Reusability of the electroformed device

In addition to the reusability of the master, MagNET can also be reused since it consists of only metal (NiFe passivated with gold) and can be cleaned with aggressive mechanical agitation. Unlike conventional micro-magnetic sorting devices, where a magnetic film is adhered to a substrate, in MagNET there is no risk of delamination of the metal layer from the substrate during cleaning. Additionally, aggressive solvents can be used that would not be compatible with a polymer-based device (e.g. acetone with PDMS). To test the reusability of MagNET, we compared the performance of a previously used MagNET to a newly fabricated device. At 6 different flow rates, the enrichment of the used MagNET was not statistically significantly different from the newly fabricated device (P ≫ 0.05).
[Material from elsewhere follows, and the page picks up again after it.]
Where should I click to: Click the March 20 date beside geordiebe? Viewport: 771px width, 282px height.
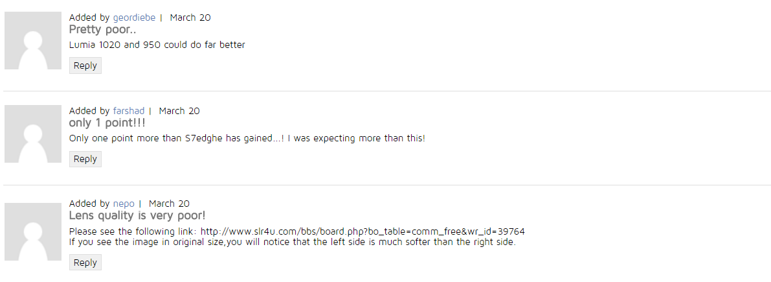pos(190,18)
Characterizing MagNET's ability to sort tumor cells from leukocytes

To demonstrate the utility of our chip to perform highly specific cell sorting, we used MagNET to isolate spiked tumor cells from a large background of leukocytes. The detection of rare circulating tumor cells (CTCs) (<100 cells per mL) has demonstrated great potential to diagnose and monitor cancer and has gained enormous attention in the field of microfluidics.^{7,8,10,11,27,28}

MagNET's highly specific capture of cells at ultra-high flow rates offers an important new tool for the study of CTC biomarkers as well as their translation to the clinics. While many ingenious microfluidic devices have been used with great success to sort CTCs,^2,7,9 there is currently a mismatch between the throughput of microfluidic devices (ϕ ≅ 1 mL h⁻¹) and the large sample volume of blood (V ~ 20 mL) necessary for ultra-rare cell detection. This mismatch leads to run times unsuitable for practical use (T > 10 h). MagNET, with its ϕ = 100 mL h⁻¹ flow rates, can process 20 mL of whole blood in only twelve minutes. In this demonstration, rather than using MagNET to trap tumor cells based on one of their heterogenous properties, we instead use negative selection, wherein the cells that are easily identified as not being tumor cells are removed from suspension (i.e. white blood cells) to create a concentrated population enriched for potential CTCs.^7,29 Because CTCs are present in clinical samples at a ratio of approximately 1 tumor cell for every 1 million leukocytes, the high enrichment of MagNET (ζ ~ 10⁴) is necessary to create enriched populations (1 tumor cell for every 100 leukocytes) that can be practically analyzed. And, MagNET is capable of even greater enrichment ζ for applications that require high purity, e.g. molecular analyses, by either decreasing the flow rate ϕ or increasing the number of filters N.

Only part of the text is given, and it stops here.